An anonymous reader writes "A new study says that outer ear could be better unique identification mark in human beings than finger prints. 'When you're born your ear is fully formed. The lobe descends a little, but overall it stays the same. It's a great way to identify people,' said Mark Nixon, a computer scientist at the University of Southampton and leader of the research. Nixon and his team presented a paper at the IEEE Fourth International Conference on Biometrics and using an algorithm identified people with 99.6 per cent accuracy." An anonymous reader adds a link to Wired's story on the same conference presentation, which adds this skeptical note: "'I have seen no scientific proof that the ear doesn’t change significantly over time. People tend to believe notions like these, and they are repeated over time,' said Anil Jain, a computer scientist at Michigan State University who was not involved in the study. 'Fingerprinting has a history of 100 years showing that it works, unless you destroy your fingerprints or work in an industry that gives you calluses.'"

20 of 135 comments (clear)

  1. earprints by Bai+jie · · Score: 4, Funny

    Yeah but how often do you leave earprints at the scene of a crime?

    1. Re:earprints by dogsbreath · · Score: 3, Funny

      ... when you listen to the tumblers on a safe!

  2. When was first contact? by drmacinyasha · · Score: 2, Funny

    So I guess the Ferengi have made first contact with us poor terrans and have begun influencing our culture...

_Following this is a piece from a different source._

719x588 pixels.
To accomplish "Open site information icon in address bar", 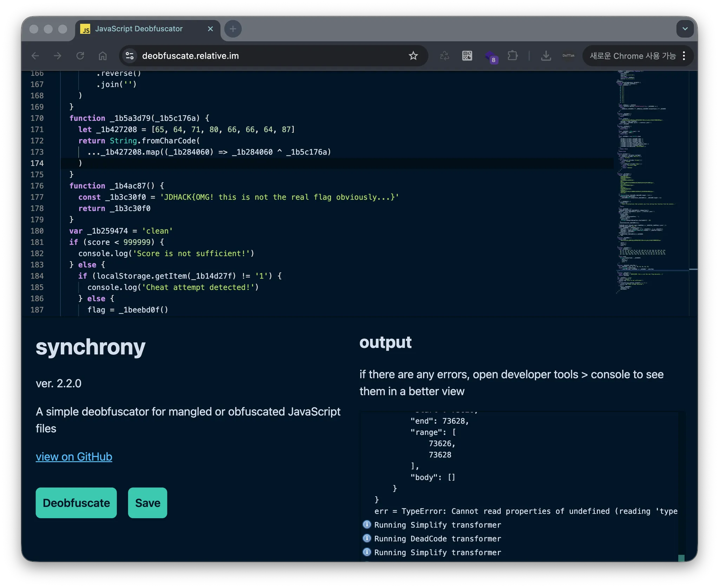I will click(x=130, y=56).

  3. Seems silly by Sycraft-fu · · Score: 2, Insightful

    I mean no biometric ID is ever likely to be 100%. What you are just changes over time so even if we could measure it perfectly, there has to be fudge factor built in. Then there are situations like wins and so on.

    However, that's ok, it doesn't need to be perfect. Biometrics shouldn't be security on its own, it should be in tandem with a passcode and/or a key or the like. The idea isn't that any of it is perfect, of course not, just that trying to successfully break more than one is really hard. Like if a door just has a passcode, well then what someone has to do is find out a legit passcode and use it. Not too hard in theory at least. However if that passcode is tied to a fingerprint, well then that is a problem. Even if it is only 99% accurate that means you have to find the 1 person in 100 that will work with that particular passcode. That is near impossible.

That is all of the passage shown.